◆ Aim of the task
Copy the data below without alteration, but only the stretch from the line that contains "Click the blue MRS % legend line icon" through the line that contains "Looking at the screenshot, I should (x=236, y=83).".

◆ Dataset content
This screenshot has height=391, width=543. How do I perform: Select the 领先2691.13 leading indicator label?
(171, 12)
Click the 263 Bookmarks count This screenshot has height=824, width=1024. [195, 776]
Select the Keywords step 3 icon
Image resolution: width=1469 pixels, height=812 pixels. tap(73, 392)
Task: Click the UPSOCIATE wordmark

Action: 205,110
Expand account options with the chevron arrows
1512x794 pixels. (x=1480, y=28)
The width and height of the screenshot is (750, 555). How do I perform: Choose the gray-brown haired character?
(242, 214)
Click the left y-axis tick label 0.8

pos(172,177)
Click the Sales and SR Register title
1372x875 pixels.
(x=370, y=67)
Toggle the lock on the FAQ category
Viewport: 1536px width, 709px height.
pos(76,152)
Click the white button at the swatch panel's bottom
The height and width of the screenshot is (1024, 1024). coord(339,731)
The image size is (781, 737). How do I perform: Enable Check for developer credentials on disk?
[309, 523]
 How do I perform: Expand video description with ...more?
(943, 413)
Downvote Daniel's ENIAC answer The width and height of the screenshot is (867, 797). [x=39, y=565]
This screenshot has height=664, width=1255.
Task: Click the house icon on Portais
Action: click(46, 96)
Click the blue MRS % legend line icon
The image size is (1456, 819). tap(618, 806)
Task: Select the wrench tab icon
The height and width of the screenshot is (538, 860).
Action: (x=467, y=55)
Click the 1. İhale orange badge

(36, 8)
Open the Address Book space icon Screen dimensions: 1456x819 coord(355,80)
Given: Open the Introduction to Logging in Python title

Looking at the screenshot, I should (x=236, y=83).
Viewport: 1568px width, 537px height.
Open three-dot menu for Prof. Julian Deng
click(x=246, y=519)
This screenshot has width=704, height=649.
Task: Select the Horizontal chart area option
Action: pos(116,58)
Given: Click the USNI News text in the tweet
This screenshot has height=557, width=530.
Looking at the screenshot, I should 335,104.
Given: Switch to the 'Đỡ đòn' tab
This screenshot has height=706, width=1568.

◆ Solution for this exercise
Click the blue MRS % legend line icon
The image size is (1456, 819). tap(618, 806)
Task: Select the wrench tab icon
The height and width of the screenshot is (538, 860).
Action: (x=467, y=55)
Click the 1. İhale orange badge

(36, 8)
Open the Address Book space icon Screen dimensions: 1456x819 coord(355,80)
Given: Open the Introduction to Logging in Python title

Looking at the screenshot, I should (x=236, y=83).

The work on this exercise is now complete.